His group the Bonzo Dog Doo-Dah Band, formed by art students originally paying homage to old-fashioned trad jazz and the Dadaist art movement, moved into the mainstream to have a Top 5 hit single in 1968 with “I’m the Urban Spaceman”.

It came in the middle of their run of weekly appearances in the cult TV children’s sketch show Do Not Adjust Your Set (1967-69), which quickly won a loyal adult following for its blend of satire and surrealism.

Eric Idle, Terry Jones and Michael Palin, regular writers and performers in the programme, went on to create the television series Monty Python’s Flying Circus – and Innes was sometimes referred to as the “seventh Python”.

He wrote many of the songs for that show’s final run, in 1974, in which he also made two cameo appearances, as a “singing airman” and “hesitant guitarist”, in sketches that he wrote himself.

Also, as well as doing turns as a monk, minstrel and others in the team’s 1975 King Arthur film spoof Monty Python and the Holy Grail, he composed all the songs, including “Knights of the Round Table”, a madcap ditty sung by the Knights of Camelot.

One of the greatest screen moments to which Innes contributed, uncredited, was his whistling along to the chorus of Idle’s ironic song “Always Look on the Bright Side of Life” at the end of the 1979 film Monty Python’s Life of Brian.

In between these Python productions, Innes created another cult while performing in and writing music for Idle’s 1975-76 TV series Rutland Weekend Television – the spoof Beatles band the Rutles, who appeared in one of the sketches.

This “pre-Fab Four” – singing pastiches of the group’s early singles, with Innes as Ron Nasty, the John Lennon character – starred in their own mockumentary, All You Need Is Cash, in 1978.

Alongside Gwen Taylor in Seventies sketch show ‘Rutland Weekend Television’ (Getty)

Innes was also back in the pop charts that year, making the Top 20 with the band’s self-titled album, which spawned a minor hit single, “I Must Be in Love”.

He then had small-screen success in his own right with three series of The Innes Book of Records (1979-81), parodying post-war music – from Roger Whittaker and end-of-evening wine bar crooners to Leo Sayer-style “runaway lover” songs.

Neil James Innes was born in Danbury, Essex, in 1944 to Rita (nee Hudson) and Edward Innes, a warrant officer in the Royal Artillery.
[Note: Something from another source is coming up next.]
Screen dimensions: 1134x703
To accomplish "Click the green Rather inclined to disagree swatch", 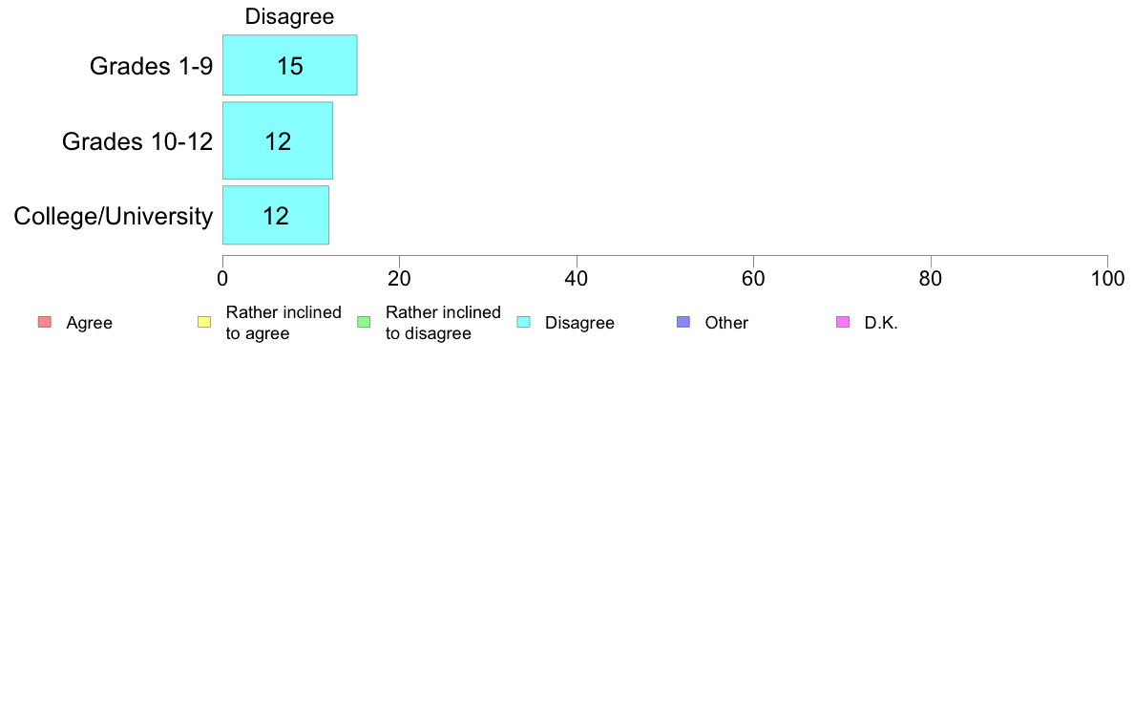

When he was five, his father joined the British army on the Rhine and the family moved to Germany.

They returned to Britain in 1955 and Innes attended Thorpe Grammar School, Norwich. With a talent for painting, he then studied at the city’s school of art (1960-62) before graduating in fine arts from Goldsmiths College’s School of Art, London (1962-66).
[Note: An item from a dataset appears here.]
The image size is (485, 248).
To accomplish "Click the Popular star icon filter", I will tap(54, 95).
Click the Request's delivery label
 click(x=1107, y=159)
In 1963, while there, he was recruited by the Bonzo Dog Dada Band on guitar, alongside lead vocalist Vivian Stanshall and others. It went through various line-ups, but Innes’s musical skills – he could also play the piano – were crucial to keeping the band going through stylistic and name changes, ending up as the Bonzo Dog Band.

The psychedelic nature of some of their performances led the Beatles to invite them to perform in their 1967 TV film Magical Mystery Tour, singing “Death Cab for Cutie”, written by Innes and Stanshall. Paul McCartney and Gus Dudgeon, under the joint pseudonym Apollo C Vermouth, produced “I’m the Urban Spaceman”, which Innes both wrote and sang.

When the Bonzo Dog Band broke up, Innes and other members formed The World, releasing just one album, Lucky Planet (1970).

Then, he teamed up with Mike McGear, Roger McGough and John Gorman – members of comedy group the Scaffold – as well as others, including Liverpool poet Brian Patten, in Grimms, but their three albums failed to chart.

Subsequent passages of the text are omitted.